Tailleur de Pierre

A L’HEURE OUL’INDUSTRIE DE LA PIERRE EST MENACÉE UN JEUNE ROTHUSIEN RAPPORTE A LA BELGIQUE LA MEDAILLE D’ARGENT AU CHAMPIONNAT DU MONDE DES TAILLEURS DE PIERRE QUI S’EST DERNIÈREMENT DÉROULÉ A CHIBA, AU JAPON

Ces dernières années, on a beaucoup parlé de l’industrie de la pierre dans la région condruzienne, malheureusement avec une certaine amertume !

Les ouvriers carriers ont été forcés, pour diverses raisons à changer de travail ; des chantiers sont abandonnés ; une végétation recouvre les nombreux terrils des vallées de l’Ourthe et de l’Amblève , où seules quelques entreprises se sont reconverties en fabrication de concassés calibrés, ou en industrie de luxe (pierres spéciales belges ou étrangères) ; c’est l’exode des travailleurs vers le bassin liégeois et dans la plupart des bourgades de la région Ourthe-Amblève, on s’est tourné avec espoir vers une nouvelle industrie : le tourisme.

Un jeune tailleur de pierre wallon se distingue.

Au début du mois de novembre, nous avons fait la connaissance d’un jeune tailleur de pierre, François Boulanger, 20 ans, désigné pour représenter la Belgique au championnat du monde qui se déroula au lapon. Nous avons trouvé François Boulanger travaillant au chantier de Rotheux-Rimière en compagnie de son père Antoine et de son cousin et patron Amédée Boulanger. Dans le jardinet devant la maison, deux œuvres d’art taillées dans le granit : une tour Eiffel et un Atonium miniature. Amédée Boulanger exploite le chantier de Rotheux depuis 1946; il compte actuellement 36 ans de pratique du métier de tailleur de pierre; Antoine lui en compte 40. Parmi les travaux importants effectués par les Boulanger : le monument du cimetière américain de La Neuville.

[TRAVAIL À FAIRE]:
A: D'après l'article, depuis quelle année Amédée Boulanger exploite-t-il le chantier de Rotheux ?
B: Recopiez le passage de l'article situé entre « Un jeune tailleur de pierre wallon » et « de La Neuville. », ces deux bornes comprises.
Appuyez-vous uniquement sur l'article.

Données sur les éléments et l'emplacement du texte:
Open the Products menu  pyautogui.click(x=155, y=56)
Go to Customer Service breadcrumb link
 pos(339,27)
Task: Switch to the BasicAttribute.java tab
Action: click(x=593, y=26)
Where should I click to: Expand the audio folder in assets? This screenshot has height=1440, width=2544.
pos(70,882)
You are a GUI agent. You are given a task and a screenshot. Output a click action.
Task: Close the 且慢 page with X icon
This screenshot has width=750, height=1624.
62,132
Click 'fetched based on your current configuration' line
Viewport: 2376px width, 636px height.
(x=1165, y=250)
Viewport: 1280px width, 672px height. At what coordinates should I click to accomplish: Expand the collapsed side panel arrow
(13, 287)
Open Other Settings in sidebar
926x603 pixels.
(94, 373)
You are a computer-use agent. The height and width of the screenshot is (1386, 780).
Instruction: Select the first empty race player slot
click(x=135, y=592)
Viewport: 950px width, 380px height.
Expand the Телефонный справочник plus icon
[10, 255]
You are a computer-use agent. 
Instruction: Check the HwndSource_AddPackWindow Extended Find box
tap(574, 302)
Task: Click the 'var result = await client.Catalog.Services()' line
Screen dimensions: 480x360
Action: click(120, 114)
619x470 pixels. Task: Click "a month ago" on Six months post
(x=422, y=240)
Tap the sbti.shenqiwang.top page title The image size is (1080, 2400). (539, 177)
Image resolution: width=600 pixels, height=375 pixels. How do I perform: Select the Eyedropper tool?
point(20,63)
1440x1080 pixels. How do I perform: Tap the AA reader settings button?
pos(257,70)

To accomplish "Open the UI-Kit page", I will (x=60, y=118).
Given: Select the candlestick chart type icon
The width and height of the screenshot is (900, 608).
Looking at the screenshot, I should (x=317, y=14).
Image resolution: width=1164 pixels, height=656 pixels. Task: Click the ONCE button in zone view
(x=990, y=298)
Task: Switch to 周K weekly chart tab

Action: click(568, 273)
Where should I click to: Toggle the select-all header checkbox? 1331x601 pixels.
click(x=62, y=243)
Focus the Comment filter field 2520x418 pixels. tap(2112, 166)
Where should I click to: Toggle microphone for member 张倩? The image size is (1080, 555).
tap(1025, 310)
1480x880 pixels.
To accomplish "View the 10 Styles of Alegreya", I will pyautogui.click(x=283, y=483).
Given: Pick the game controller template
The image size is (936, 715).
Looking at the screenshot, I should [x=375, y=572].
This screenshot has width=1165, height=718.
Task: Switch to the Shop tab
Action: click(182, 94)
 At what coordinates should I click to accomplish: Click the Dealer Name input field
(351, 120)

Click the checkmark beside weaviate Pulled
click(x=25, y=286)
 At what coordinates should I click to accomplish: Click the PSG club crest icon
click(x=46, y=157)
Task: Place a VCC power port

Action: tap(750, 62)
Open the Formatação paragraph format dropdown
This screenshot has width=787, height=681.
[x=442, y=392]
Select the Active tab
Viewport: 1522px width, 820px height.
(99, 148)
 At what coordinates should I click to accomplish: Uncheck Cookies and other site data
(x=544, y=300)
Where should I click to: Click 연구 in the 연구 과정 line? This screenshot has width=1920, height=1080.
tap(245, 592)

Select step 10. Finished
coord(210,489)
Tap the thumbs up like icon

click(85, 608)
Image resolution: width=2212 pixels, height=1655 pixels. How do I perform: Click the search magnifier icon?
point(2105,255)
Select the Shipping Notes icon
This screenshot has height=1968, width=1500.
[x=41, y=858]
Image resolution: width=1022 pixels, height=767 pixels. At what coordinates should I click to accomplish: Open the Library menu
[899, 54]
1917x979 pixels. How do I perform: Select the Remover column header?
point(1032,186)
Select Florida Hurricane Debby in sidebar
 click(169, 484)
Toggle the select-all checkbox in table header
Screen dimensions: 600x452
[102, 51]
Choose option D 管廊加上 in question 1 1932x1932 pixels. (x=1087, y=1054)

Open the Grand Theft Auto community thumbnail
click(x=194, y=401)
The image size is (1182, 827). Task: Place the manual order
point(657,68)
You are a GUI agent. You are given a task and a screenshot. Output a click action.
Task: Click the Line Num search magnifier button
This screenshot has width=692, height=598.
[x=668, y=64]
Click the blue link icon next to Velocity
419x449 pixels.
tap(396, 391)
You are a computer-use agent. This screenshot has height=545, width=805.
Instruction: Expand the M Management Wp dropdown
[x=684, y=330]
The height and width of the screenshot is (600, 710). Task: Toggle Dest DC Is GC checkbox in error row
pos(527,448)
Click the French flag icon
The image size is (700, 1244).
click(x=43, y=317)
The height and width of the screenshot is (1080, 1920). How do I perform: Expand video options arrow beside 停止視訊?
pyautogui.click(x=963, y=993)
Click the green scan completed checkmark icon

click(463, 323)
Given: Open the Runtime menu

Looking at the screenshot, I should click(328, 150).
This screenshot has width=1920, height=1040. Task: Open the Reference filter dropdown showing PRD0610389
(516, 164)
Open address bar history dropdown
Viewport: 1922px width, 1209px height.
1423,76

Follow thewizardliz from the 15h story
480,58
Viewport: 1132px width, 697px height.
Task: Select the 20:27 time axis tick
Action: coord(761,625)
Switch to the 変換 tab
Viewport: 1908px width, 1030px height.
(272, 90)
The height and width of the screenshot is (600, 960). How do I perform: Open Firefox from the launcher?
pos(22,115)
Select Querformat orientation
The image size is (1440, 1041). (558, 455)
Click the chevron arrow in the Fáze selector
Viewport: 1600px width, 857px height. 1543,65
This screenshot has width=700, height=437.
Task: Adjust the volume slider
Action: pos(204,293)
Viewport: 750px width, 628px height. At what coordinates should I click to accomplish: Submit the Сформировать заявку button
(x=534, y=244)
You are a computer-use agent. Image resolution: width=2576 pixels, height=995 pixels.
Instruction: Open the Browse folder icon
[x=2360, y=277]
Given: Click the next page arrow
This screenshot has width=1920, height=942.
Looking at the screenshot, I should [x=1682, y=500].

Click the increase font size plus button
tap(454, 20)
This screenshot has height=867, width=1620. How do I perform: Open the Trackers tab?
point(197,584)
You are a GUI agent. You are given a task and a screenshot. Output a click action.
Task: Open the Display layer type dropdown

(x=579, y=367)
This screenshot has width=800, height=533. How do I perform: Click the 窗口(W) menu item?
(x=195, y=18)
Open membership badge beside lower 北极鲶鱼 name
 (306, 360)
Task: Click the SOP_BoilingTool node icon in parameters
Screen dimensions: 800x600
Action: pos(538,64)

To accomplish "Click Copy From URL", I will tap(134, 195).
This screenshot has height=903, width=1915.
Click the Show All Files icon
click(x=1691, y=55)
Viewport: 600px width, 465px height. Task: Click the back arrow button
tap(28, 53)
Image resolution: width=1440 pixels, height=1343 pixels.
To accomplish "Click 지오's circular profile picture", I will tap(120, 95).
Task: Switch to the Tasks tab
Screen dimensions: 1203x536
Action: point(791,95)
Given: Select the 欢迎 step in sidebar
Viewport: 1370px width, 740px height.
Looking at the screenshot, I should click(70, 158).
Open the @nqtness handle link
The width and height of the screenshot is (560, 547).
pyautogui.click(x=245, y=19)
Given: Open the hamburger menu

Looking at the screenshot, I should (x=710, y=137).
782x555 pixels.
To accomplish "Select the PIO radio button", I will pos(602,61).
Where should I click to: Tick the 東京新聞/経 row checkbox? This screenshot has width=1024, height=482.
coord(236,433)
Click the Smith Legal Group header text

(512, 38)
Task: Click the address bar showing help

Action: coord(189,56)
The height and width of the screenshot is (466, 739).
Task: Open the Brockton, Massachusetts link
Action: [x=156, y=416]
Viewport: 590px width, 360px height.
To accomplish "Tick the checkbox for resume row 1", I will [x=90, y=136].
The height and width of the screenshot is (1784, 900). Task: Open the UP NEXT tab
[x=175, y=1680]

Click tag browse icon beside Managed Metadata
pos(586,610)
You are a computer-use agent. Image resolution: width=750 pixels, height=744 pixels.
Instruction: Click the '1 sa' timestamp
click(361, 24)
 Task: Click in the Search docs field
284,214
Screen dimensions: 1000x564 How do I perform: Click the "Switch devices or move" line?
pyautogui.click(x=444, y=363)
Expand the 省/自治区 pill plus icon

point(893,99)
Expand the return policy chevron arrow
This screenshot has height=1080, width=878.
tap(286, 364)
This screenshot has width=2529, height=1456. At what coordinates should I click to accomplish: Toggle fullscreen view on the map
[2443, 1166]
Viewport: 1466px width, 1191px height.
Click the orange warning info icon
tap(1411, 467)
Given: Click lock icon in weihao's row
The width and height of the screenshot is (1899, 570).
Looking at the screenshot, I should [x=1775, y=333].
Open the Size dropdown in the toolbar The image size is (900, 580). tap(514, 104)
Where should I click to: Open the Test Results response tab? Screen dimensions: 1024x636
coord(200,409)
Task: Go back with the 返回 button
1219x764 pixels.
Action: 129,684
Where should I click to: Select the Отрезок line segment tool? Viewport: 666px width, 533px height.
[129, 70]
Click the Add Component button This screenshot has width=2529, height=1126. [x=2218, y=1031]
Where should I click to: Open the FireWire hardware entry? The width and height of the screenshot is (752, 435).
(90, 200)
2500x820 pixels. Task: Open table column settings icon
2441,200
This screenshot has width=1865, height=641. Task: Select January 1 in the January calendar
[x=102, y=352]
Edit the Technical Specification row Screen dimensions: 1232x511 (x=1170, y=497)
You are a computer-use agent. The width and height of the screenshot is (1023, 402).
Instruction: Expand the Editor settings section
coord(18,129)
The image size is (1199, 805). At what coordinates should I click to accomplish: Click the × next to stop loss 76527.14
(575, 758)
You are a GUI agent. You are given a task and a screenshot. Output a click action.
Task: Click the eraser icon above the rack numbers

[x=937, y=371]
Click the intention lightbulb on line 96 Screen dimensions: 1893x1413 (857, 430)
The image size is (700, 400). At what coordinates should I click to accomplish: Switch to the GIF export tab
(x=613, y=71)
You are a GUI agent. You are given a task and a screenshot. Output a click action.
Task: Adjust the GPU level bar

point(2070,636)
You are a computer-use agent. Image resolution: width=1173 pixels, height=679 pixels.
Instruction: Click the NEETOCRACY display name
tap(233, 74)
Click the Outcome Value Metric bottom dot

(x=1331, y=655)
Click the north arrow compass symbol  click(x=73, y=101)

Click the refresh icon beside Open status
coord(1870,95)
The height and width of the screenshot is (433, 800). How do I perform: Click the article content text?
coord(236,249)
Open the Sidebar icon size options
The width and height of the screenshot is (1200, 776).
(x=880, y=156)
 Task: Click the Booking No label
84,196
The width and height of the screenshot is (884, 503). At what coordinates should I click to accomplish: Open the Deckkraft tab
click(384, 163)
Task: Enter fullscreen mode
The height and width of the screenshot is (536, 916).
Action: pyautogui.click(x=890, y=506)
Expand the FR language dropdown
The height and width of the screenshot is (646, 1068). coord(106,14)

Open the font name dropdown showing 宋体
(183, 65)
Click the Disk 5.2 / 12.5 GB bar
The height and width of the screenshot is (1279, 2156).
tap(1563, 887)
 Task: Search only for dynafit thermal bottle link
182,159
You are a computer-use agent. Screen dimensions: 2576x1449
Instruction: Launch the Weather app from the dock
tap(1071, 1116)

[CORRIGÉ DÉTAILLÉ]:
A: Depuis 1946.

B:
Un jeune tailleur de pierre wallon se distingue.

Au début du mois de novembre, nous avons fait la connaissance d’un jeune tailleur de pierre, François Boulanger, 20 ans, désigné pour représenter la Belgique au championnat du monde qui se déroula au lapon. Nous avons trouvé François Boulanger travaillant au chantier de Rotheux-Rimière en compagnie de son père Antoine et de son cousin et patron Amédée Boulanger. Dans le jardinet devant la maison, deux œuvres d’art taillées dans le granit : une tour Eiffel et un Atonium miniature. Amédée Boulanger exploite le chantier de Rotheux depuis 1946; il compte actuellement 36 ans de pratique du métier de tailleur de pierre; Antoine lui en compte 40. Parmi les travaux importants effectués par les Boulanger : le monument du cimetière américain de La Neuville.